TASK REQUIREMENTS ::
Copy all lines below that use the word "agent".

DATASET EXTRACT ::
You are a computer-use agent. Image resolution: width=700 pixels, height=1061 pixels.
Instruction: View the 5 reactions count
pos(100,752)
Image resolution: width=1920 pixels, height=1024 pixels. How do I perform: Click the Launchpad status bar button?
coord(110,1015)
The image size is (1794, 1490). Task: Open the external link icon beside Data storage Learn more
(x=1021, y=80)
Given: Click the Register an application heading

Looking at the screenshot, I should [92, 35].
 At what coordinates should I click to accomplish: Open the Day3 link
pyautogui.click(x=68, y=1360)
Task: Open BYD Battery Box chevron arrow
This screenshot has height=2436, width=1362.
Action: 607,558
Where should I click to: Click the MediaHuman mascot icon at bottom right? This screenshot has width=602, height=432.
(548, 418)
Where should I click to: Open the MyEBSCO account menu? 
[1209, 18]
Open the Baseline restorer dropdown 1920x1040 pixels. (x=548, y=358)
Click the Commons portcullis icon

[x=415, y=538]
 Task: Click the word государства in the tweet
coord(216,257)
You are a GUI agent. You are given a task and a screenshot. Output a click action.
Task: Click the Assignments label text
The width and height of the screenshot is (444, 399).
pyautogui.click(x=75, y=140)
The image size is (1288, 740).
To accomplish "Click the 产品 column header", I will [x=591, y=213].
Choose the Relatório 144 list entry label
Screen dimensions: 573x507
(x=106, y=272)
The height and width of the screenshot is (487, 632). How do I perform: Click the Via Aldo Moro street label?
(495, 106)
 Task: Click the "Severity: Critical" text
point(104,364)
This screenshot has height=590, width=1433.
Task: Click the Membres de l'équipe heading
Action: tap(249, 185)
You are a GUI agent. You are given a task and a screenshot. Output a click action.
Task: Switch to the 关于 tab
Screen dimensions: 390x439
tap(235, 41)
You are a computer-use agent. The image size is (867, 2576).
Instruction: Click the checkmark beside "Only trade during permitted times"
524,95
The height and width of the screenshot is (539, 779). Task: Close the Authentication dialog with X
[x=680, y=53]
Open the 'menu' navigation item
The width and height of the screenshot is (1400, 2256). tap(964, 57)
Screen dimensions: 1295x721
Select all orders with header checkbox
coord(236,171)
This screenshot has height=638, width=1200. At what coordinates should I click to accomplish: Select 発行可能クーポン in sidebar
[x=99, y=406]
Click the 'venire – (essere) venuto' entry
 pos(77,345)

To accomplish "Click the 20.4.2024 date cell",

SOLUTION ::
You are a computer-use agent. Image resolution: width=700 pixels, height=1061 pixels.
You are a GUI agent. You are given a task and a screenshot. Output a click action.
You are a GUI agent. You are given a task and a screenshot. Output a click action.
You are a computer-use agent. The image size is (867, 2576).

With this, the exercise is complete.